▶ **Saved data entries**
■ ■ ■ ■

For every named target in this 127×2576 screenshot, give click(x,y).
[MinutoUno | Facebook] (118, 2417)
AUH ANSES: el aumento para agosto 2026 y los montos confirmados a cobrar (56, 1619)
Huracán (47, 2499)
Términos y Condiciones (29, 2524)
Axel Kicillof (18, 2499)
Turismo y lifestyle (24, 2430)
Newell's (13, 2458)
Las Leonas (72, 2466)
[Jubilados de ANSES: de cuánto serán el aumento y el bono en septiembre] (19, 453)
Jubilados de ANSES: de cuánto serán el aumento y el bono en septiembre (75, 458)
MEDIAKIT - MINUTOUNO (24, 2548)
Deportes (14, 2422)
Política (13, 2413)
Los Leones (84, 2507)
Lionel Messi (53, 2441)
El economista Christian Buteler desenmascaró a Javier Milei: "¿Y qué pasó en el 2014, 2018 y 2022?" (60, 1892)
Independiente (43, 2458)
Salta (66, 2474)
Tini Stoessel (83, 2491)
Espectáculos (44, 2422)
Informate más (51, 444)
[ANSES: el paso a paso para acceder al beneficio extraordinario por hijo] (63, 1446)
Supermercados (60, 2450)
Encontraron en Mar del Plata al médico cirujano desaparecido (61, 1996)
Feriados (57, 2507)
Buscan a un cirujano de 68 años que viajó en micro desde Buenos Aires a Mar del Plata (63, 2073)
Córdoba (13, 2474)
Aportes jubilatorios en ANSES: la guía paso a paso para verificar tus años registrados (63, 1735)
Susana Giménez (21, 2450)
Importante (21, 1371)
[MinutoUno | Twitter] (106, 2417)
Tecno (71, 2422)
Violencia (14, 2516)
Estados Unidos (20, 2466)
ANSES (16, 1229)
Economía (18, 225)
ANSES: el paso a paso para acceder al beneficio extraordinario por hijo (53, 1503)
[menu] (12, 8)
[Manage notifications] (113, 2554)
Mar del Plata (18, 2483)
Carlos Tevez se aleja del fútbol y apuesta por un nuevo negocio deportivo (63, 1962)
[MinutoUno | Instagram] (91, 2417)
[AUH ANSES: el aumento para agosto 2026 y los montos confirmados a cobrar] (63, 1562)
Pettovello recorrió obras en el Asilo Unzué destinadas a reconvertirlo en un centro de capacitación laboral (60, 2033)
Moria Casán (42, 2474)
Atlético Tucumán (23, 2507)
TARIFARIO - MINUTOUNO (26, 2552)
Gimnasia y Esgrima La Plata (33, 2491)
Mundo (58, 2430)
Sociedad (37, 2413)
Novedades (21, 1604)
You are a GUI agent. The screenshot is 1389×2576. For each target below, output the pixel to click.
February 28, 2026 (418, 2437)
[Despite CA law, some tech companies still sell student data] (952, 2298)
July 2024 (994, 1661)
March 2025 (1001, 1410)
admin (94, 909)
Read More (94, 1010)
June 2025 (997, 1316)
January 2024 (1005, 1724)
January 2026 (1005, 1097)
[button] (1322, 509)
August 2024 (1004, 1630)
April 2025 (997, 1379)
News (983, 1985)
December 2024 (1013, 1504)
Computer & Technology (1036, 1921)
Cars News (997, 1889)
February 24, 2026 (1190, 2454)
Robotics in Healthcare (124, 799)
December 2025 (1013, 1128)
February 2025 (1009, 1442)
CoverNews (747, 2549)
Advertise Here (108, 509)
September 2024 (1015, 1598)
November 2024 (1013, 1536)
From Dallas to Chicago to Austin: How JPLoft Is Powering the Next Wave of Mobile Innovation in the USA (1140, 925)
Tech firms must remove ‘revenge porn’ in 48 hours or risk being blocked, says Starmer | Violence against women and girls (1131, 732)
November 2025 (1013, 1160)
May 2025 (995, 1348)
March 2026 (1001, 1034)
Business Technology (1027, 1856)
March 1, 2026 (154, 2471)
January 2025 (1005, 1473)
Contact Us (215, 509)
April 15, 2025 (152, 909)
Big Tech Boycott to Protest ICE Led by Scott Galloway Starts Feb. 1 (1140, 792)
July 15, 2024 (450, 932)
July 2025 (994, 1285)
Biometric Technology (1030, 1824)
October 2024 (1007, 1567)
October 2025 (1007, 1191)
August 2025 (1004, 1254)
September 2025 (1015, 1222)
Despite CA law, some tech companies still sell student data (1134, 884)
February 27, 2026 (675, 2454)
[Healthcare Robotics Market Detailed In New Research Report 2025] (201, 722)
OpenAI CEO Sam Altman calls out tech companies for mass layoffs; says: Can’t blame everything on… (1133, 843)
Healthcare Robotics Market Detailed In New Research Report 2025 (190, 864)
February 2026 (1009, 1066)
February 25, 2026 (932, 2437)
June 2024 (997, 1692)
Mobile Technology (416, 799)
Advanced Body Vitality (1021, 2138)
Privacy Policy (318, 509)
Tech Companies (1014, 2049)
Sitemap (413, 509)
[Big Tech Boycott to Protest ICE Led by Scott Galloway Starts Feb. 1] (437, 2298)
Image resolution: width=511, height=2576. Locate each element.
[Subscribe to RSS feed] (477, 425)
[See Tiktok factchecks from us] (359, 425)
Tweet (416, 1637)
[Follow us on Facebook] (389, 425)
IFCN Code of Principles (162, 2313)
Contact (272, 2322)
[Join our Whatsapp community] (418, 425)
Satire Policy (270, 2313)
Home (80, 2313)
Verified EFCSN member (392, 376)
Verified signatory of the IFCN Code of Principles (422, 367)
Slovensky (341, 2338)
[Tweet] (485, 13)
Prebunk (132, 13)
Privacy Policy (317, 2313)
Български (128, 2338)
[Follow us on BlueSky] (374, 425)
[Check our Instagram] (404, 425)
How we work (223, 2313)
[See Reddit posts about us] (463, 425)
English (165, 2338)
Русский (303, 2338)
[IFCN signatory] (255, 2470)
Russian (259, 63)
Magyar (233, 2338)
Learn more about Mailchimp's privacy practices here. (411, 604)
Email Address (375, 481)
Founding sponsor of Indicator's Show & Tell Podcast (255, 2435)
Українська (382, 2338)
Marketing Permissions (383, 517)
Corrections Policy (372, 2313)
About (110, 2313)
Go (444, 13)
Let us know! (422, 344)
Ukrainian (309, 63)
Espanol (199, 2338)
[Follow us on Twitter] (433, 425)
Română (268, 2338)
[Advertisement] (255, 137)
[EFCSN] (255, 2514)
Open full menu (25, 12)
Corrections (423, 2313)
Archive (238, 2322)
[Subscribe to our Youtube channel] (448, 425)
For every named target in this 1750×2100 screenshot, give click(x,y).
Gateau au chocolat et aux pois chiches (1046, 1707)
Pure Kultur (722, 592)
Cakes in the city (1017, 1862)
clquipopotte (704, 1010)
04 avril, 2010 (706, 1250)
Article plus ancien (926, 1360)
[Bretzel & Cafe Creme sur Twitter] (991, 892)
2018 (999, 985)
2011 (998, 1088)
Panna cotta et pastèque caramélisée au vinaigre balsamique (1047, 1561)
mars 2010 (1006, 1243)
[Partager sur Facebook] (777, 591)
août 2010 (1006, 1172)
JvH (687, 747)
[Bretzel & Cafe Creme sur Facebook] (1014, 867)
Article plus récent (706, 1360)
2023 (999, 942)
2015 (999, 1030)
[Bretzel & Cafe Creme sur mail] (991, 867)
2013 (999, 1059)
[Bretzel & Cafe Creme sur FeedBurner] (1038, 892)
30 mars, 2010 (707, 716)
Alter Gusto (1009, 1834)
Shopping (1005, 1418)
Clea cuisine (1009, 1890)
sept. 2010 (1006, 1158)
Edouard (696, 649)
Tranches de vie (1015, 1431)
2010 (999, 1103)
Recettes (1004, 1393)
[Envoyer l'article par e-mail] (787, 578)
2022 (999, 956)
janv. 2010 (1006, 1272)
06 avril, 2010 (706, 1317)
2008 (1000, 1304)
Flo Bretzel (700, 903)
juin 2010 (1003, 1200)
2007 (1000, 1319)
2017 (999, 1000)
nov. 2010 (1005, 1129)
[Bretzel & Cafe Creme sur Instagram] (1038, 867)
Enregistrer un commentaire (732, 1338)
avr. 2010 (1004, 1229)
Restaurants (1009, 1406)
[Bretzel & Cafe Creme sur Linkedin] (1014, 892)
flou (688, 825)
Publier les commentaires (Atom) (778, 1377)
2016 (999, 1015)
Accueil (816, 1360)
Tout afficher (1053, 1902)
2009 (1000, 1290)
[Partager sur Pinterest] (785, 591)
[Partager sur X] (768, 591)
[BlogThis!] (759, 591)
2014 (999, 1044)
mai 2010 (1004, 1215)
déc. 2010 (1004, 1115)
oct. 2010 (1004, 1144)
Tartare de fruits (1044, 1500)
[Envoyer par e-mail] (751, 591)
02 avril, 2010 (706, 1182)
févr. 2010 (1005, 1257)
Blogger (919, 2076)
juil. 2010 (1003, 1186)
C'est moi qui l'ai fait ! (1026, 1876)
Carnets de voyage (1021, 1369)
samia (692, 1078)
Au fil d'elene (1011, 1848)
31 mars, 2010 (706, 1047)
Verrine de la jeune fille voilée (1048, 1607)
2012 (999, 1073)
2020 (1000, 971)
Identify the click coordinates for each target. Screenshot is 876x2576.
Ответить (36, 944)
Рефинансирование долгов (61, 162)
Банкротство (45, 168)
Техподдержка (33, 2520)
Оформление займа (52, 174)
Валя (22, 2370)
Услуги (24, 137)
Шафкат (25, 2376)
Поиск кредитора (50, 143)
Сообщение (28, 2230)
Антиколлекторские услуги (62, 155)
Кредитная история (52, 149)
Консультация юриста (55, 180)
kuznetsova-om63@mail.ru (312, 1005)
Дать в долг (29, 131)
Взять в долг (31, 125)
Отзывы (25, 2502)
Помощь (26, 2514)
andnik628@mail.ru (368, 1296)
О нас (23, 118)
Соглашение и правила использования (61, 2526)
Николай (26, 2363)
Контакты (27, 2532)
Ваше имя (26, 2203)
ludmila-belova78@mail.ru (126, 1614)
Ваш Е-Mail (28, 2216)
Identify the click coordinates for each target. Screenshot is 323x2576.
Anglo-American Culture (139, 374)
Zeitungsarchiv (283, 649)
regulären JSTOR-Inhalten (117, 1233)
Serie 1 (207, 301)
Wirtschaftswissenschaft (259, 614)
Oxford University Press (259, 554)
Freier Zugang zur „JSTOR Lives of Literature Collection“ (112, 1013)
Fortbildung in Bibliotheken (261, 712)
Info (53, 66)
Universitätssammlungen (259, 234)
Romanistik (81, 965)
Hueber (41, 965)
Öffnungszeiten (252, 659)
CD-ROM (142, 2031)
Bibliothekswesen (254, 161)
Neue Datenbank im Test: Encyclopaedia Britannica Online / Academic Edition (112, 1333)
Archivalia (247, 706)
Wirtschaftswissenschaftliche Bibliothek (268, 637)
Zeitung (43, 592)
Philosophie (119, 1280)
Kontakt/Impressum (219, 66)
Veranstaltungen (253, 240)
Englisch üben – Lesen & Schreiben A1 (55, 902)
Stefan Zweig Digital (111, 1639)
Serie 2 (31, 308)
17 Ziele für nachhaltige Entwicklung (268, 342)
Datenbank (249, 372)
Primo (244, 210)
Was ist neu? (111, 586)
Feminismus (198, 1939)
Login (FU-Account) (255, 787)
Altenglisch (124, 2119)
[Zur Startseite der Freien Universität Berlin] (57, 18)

■ ■ ■ ■

▶ **Exercise brief**
With "septiembre" as the string to match, show every line of the entries above that has it.

▶ **Reply to the task**
[Jubilados de ANSES: de cuánto serán el aumento y el bono en septiembre] (19, 453)
Jubilados de ANSES: de cuánto serán el aumento y el bono en septiembre (75, 458)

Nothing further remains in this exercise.